Um pensar para...
Um pensar para...
Para poder pensar...
Poder para pensar...
Pensar para poder?
Pensar nos gritos dos excluídos,
nas dores dos torturados,
na fome dos mendigos,
nas cadeias dos aprisionados, nas misérias dos esfomeados...
Pensar nos flagelos dos abatidos,
nos abusos sofridos dos inocentes abusados,
nas feridas dos feridos, no pus, na casca, no fel, nas enfermidades,
nas doenças que não saram...
Pensar nos alienados enganados,
nos mentirosos que mentem,
aos crédulos desesperados,
nos néscios desassistidos... Nos loucos enlouquecidos...
Pensar nos que não podem pensar,
nos anencéfalos desprezados,
nos não nascidos, nos assassinados,
nos abortados....
Pensar nas complexidades da existência...
nos números, nas complicações do natural, do físico, do real,
nos experimentos, nas artes, nas alquimias antigas,
nos mapas traçados, nos planos executados, nas guerras acontecidas...
Pensar no sofrer que há,
no sofrer real,
no sofrer que vejo e sinto,
no sofre imensurável e abismal...
Pensar na História Universal,
do homem, da besta, do animal,
da cidade, das plantações, das sagas,
das secas, das rezadeiras,
dos ritos, das maldições, das fogueiras, inquisições...
Pensar nos apedrejamentos,
nos estupros em grupos, nas mãos que arrancavam corações,
pulsantes, em agonia, mortos, esvaindo-lhe a vida,
nas crianças mortas por espadas e queimadas...
Um pensar para...
Para poder pensar...
Poder para pensar...
Pensar para poder?
Agora escuta-me ó Deus Não Conhecido:
não és limitado, não és diminuto, não és homem...
Não és indouto, não és uma estátua muda...
Não és uma estrela no céu...
Não és um medíocre ídolo efêmero...
Não desconheces...
Não estás ausente...
Ó desconhecido e Todo Poderoso...
Já estavas em tua inefável sabedoria tudo que citei?
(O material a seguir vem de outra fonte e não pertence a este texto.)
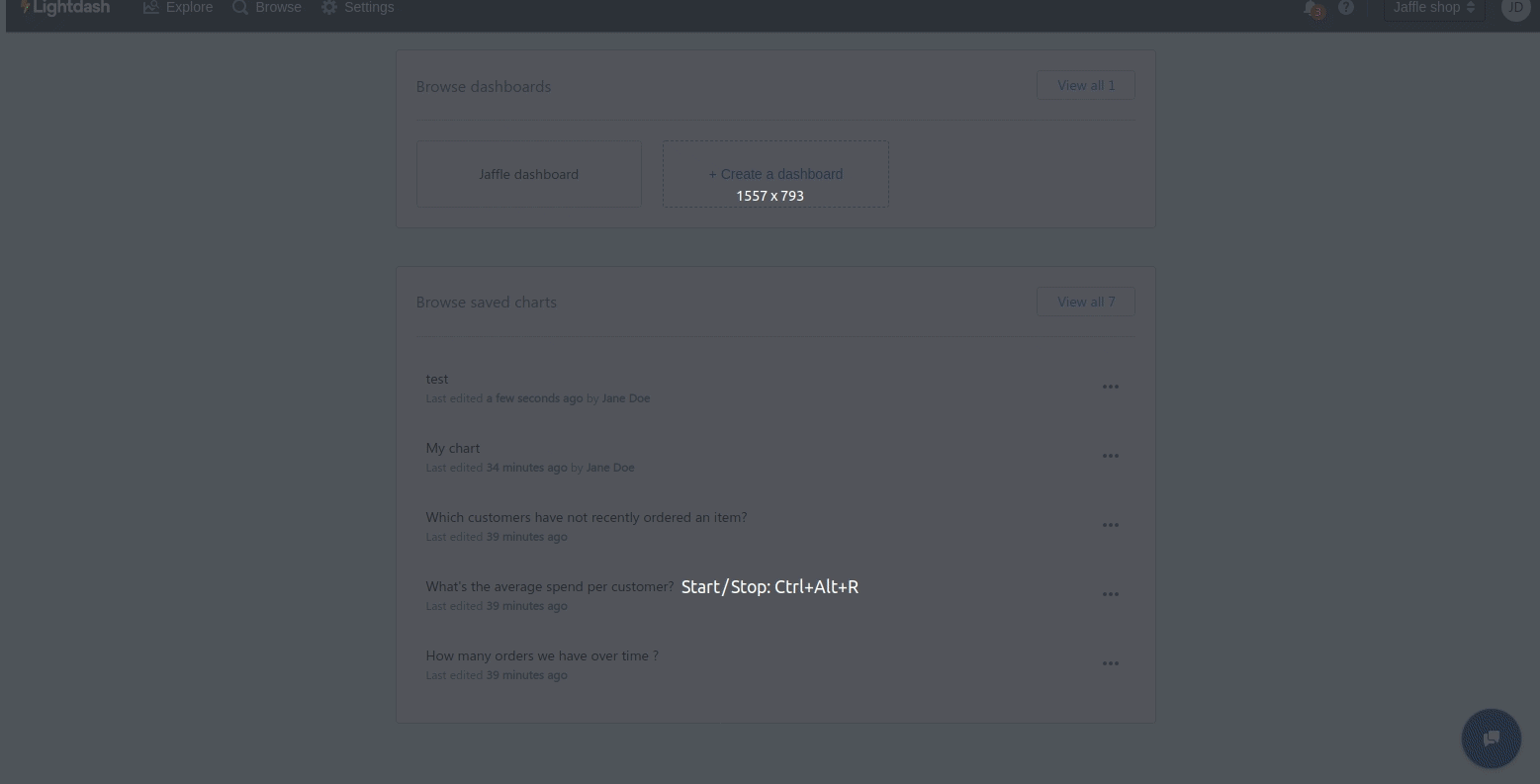This screenshot has height=784, width=1540.
Task: Open the saved chart titled My chart
Action: tap(452, 448)
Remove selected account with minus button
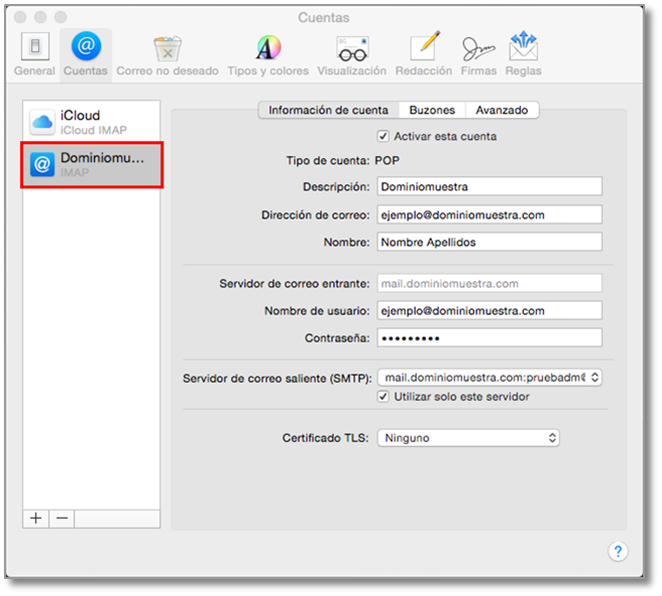662x596 pixels. (x=61, y=518)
Além do tempo, do mundo, do ser que sou...
Não há respostas só o silêncio...
Assim abandonar-te-ei?
Pensando conhecer-te perco-te?
Eis aqui o imperfeito mortal clamando ao onisciente eterno espiritual...
Acorda, desperta, venha, fala, aja, faça, atue, abra os mares...
Explique, ilumina, revela, ajuda-nos...
As vozes falaciosas multiplicam-se!
Os enganos são como areia da praia multiplicada no prateado luar...
Seja conhecido, não consigo conhecer-te...
E só respondes com silêncio...
Existes?
[Imagem: arquivo de família, fragmentos de um diário de meu pai quando nossa casa foi destruída por uma tempestade nos anos setenta em Viamão, no sul do Brasil.]